### Source excerpt
Owlerton, Burton Street, Bamforth Street, Capel Street, Cuthbert Bank Road, Roscoe Bank, Shalesmoor, Jericho and Saint Philip's Road are districts and streets in the north-west of Sheffield where ancestors from my ASHFORTH line were born; most lived and died there too.

As a very young child I remember being dragged off to what seemed like far away places in order to visit the 'rellies', and how one felt like an explorer, cautiously examining an alien environment. During these visits we children would be quickly ushered out to play, usually into the backyard or street, which of course were quite safe, being devoid of motor vehicles.

I was born at Hawksley Road, just off Owlerton Green, though I don't recall there being a great deal of 'green' other than that of Hillsborough Park. I was christened at the Church of Saint John the Baptist, Owlerton, which remarkably, is still in service as a church, despite the dire developments which have taken place all around.

I remember there were three cul-de-sac: Hawksley Road (at the end of which were gates leading into the southern section of Hillsborough Park), Cheadle Street and Cannock Street. What I do remember quite clearly is that for some considerable time only one family owned a motor vehicle. I think this family, a retired man and wife, were named Mr and Mrs Thurlin. I recall they hated us using the gable end of their house for football, tennis and cricket practice, and the risks we took when the inevitable happened and we had to recover the ball from their backyard.

In the midst of row after row of terraced houses, Hillsborough Park was our saviour. We would spend most of our days playing football or cricket, until just before dusk when the toll of the bell would signify that the huge iron gates would soon be locked. Not that this mattered much, since as soon as the 'parky' had carried out his duties and was out of sight, we merely scrambled over the park gates and carried on playing until hunger finally drove us home.

### Recorded information
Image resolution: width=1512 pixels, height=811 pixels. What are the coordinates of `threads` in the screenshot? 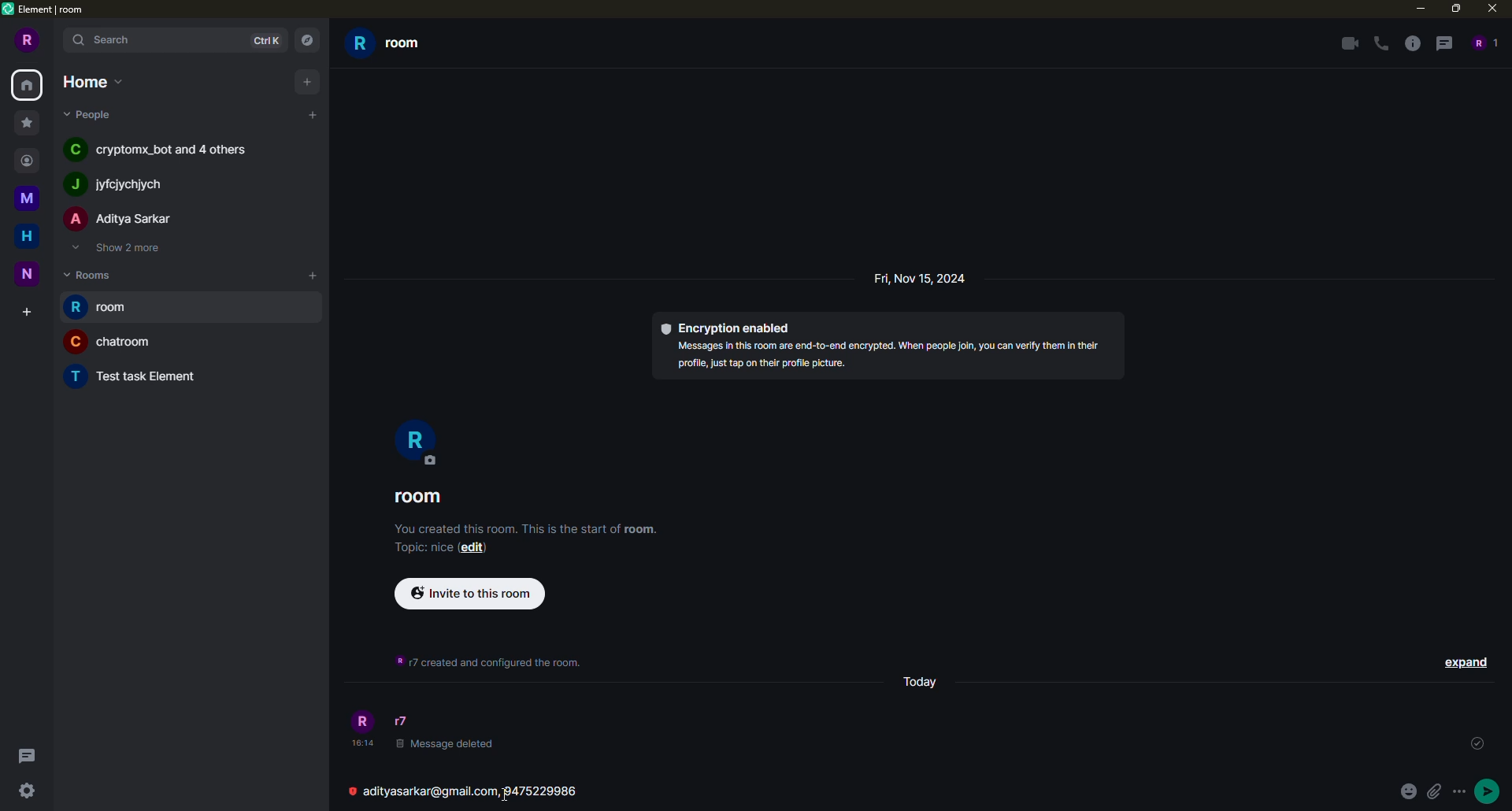 It's located at (27, 754).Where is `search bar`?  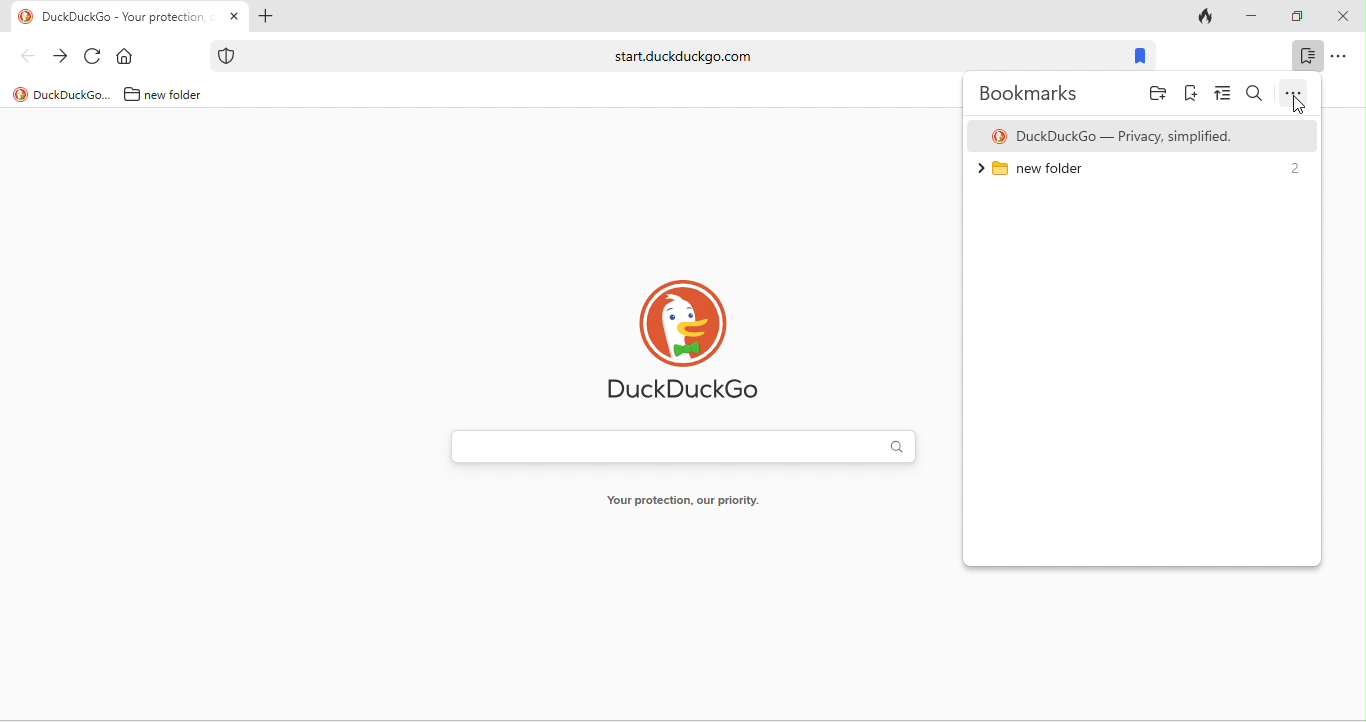
search bar is located at coordinates (683, 449).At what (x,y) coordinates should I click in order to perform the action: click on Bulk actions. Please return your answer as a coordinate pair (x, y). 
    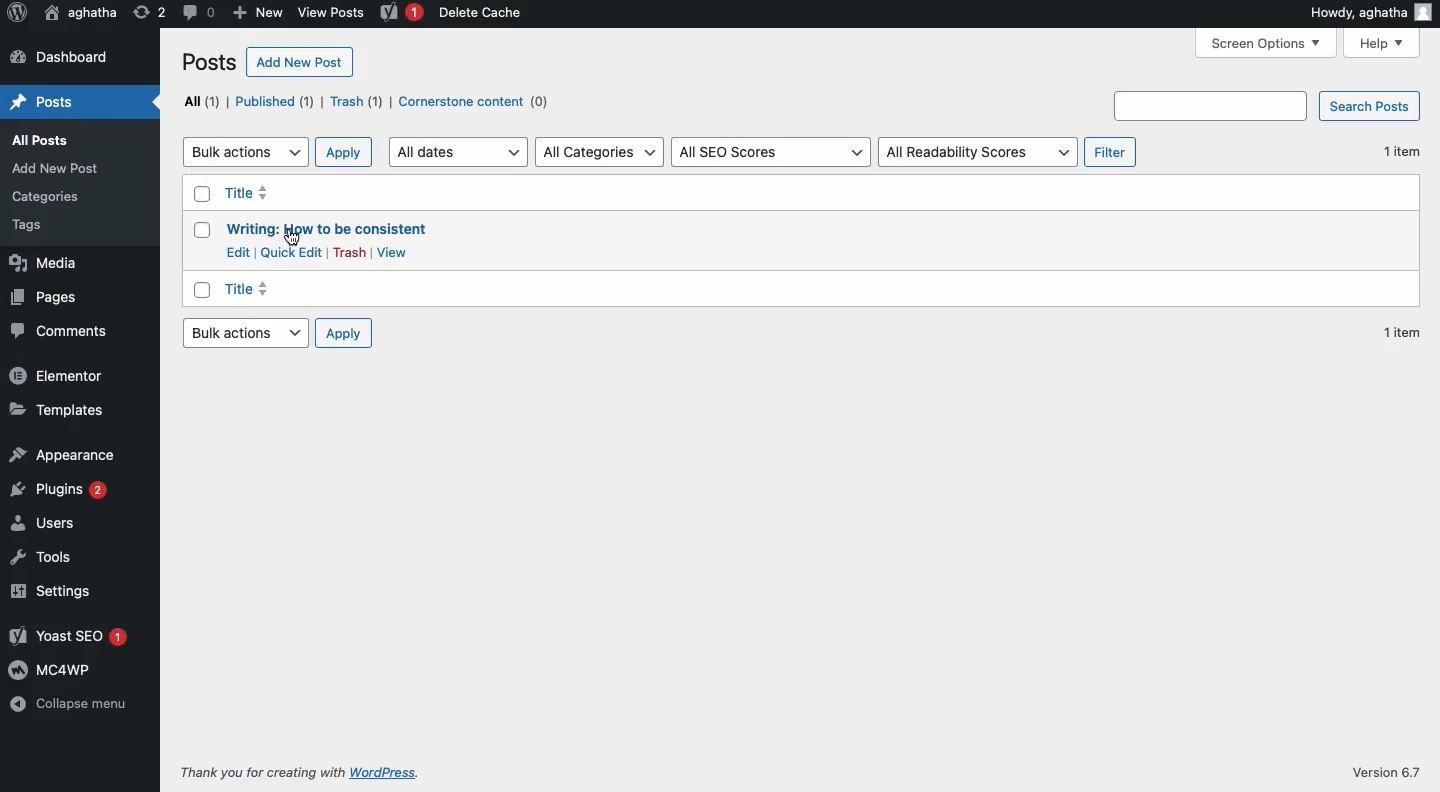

### Written exercise A
For the Sheffield childhood recollection, answer yes or no to each statement and quote the exact words of the text that settle it: (i) The writer was christened in Owlerton. (ii) Several families nearby owned motor vehicles for a long time. (iii) The children went home once the park bell tolled.
### Written exercise B
Carry on the Sheffield childhood recollection, starting after its last sentence.
The material has no connection to the Sheffield childhood recollection.

### Exercise response A
(i) Yes: "I was christened at the Church of Saint John the Baptist, Owlerton"
(ii) No: "for some considerable time only one family owned a motor vehicle"
(iii) No: "we merely scrambled over the park gates and carried on playing until hunger finally drove us home"

### Exercise response B
Four generations lived in a rented 3 bedroom terraced house with the ubiquitous outside toilet, which was without an electric light, and of course, freezing cold in winter. But unlike many of the houses it had the luxury of a bathroom, admittedly very small but enormous when compared to a tin bath. The bedrooms were so cold in winter that I would sleep with a hot brick wrapped in a blanket to my feet. The brick was placed in the coal fire just before I went to bed. At least unlike an hot water bottle it couldn't burst, though third degree burns were always a distinct possibility.

My great grandmother Florence ASHFORTH (née Florence FLOWERS 1876-1973), her son and daughter-in-law (my grandfather and grandmother) Ernest ASHFORTH 1905-1990 and Emily ASHFORTH (née Emily BELLAMY 1903-1992), my mother and father and me. When some six years later my younger sister was born I guess we were probably officially classed as 'overcrowded'. So at the age of 7 years I and my family left the ASHFORTH household and moved approximately 3 miles to a newly built semi-detached house at School Lane, Stannington near Sheffield.

In the mid 1950's Stannington was still just a village, with a handful of shops, little new development and lots of wide open spaces. A totally alien environment to a young lad from the inner city.